### What to produce
Reproduce the lines from the one containing "Click the Requirements column header" through the end of the records, swapping "Requirements" for "Specifications" and changing nothing else. Leave the pictures out of your answer.

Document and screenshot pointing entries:
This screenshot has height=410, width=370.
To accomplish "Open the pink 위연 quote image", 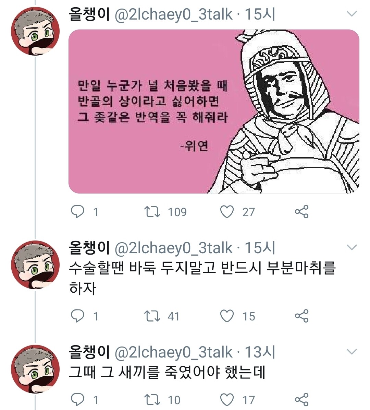I will (214, 112).
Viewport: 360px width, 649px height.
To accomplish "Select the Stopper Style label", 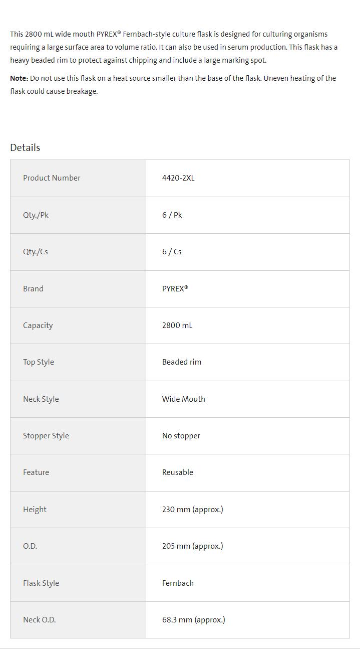I will (46, 436).
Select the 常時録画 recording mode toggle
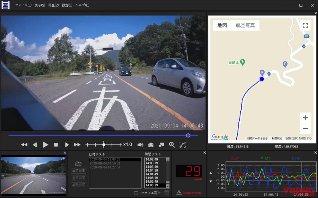This screenshot has height=198, width=318. coord(79,171)
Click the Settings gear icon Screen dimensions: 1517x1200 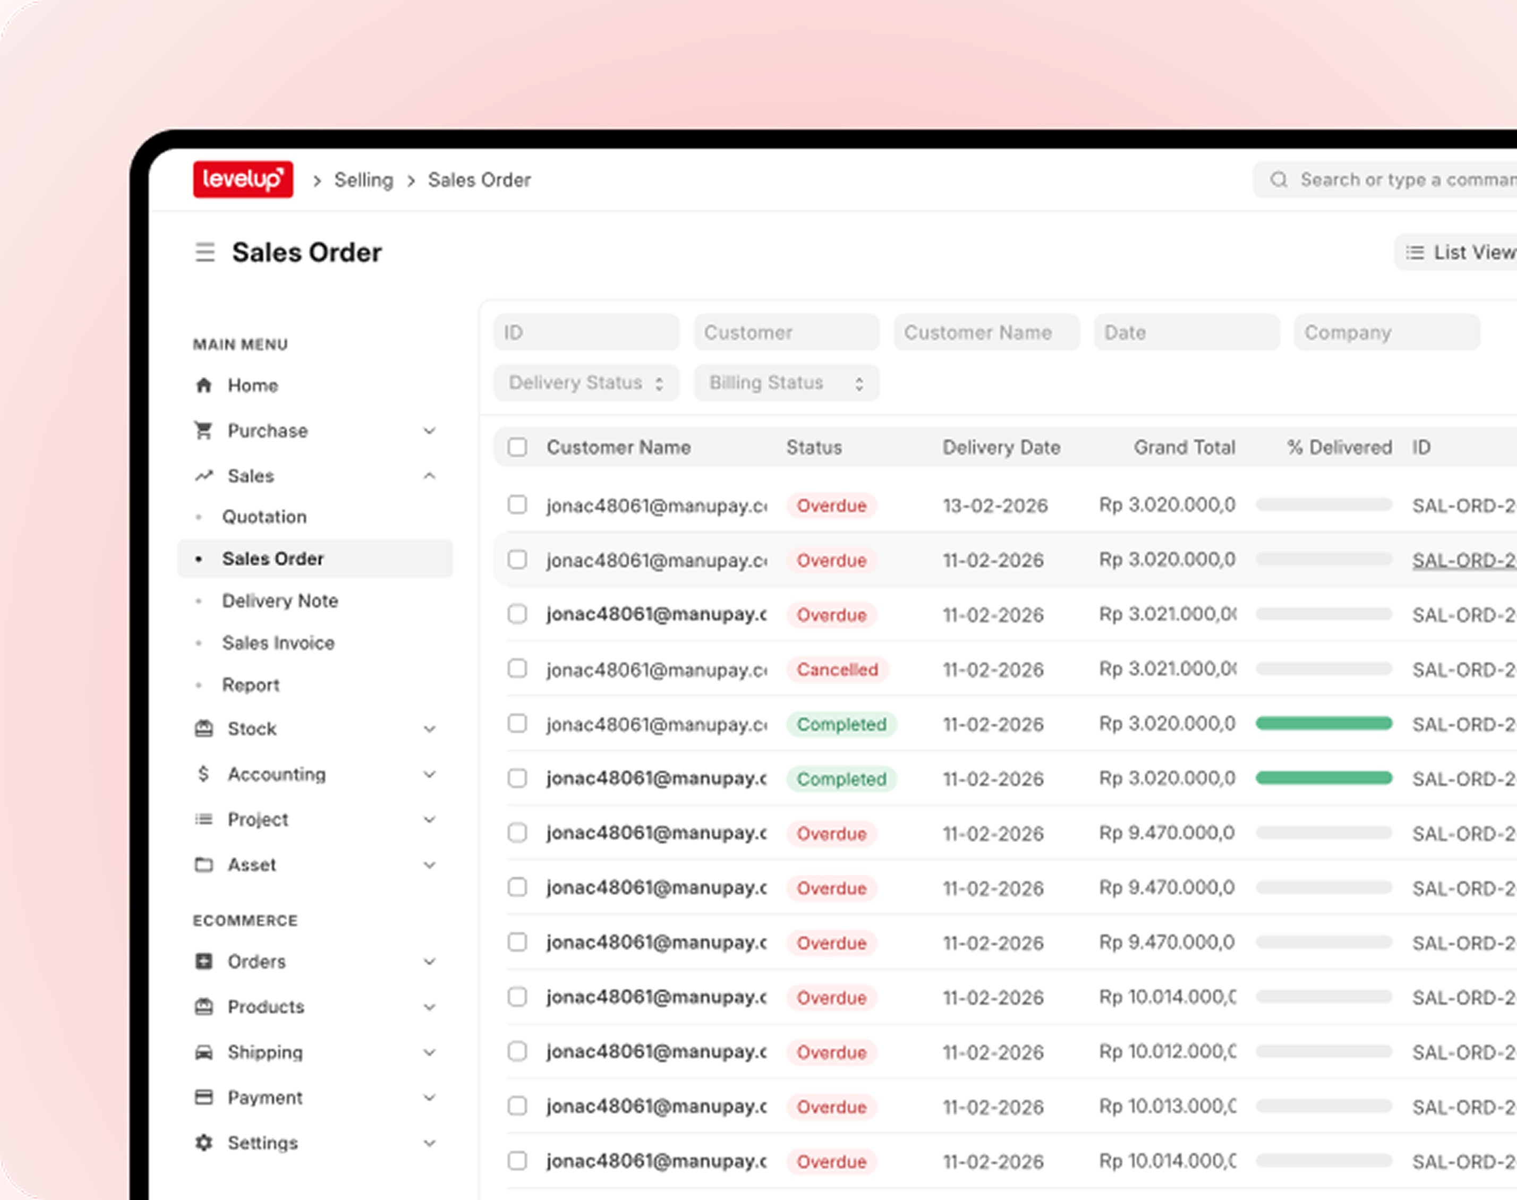[x=204, y=1142]
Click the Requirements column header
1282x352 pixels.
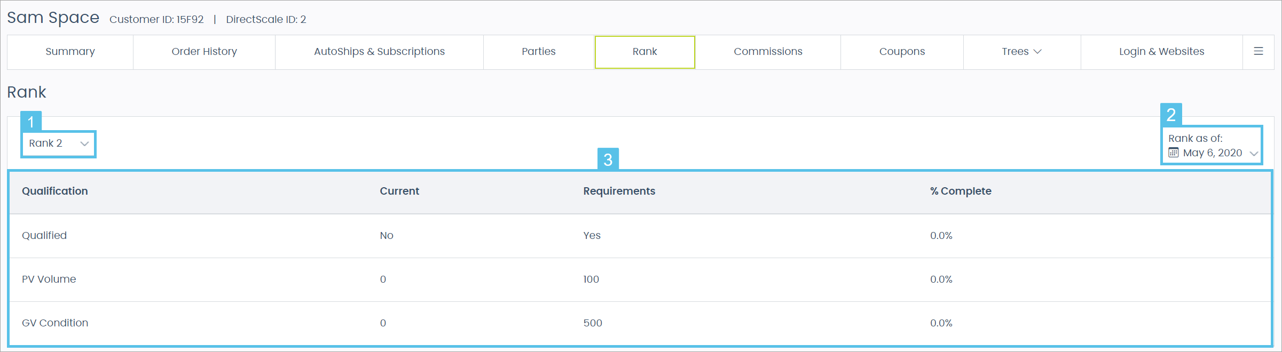coord(619,191)
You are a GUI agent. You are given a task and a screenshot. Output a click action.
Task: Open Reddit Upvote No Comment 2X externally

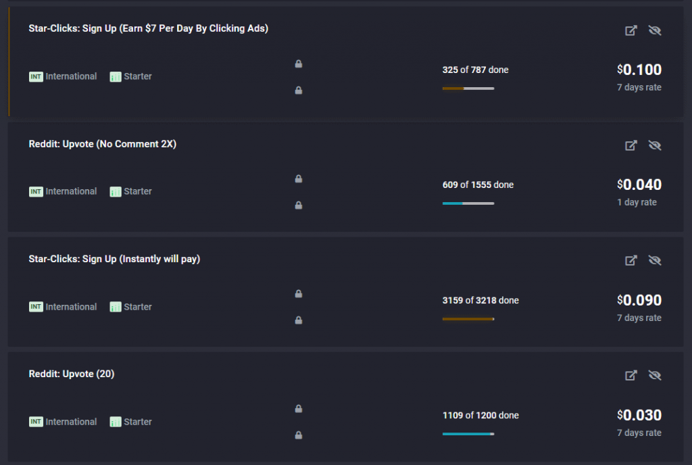(631, 145)
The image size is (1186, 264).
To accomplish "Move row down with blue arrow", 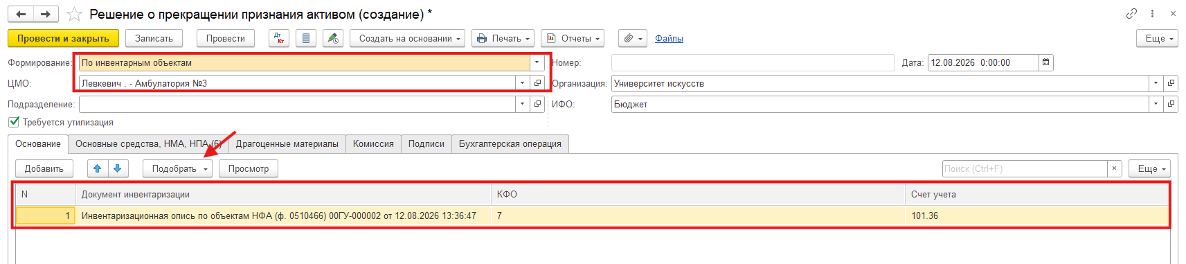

### Result of this task
Click the Specifications column header
1282x352 pixels.
coord(619,191)
You are a GUI agent. You are given a task and a screenshot. Output a click action.
Task: Open Reddit Upvote No Comment 2X externally

(631, 145)
The image size is (1186, 264).
To accomplish "Move row down with blue arrow", 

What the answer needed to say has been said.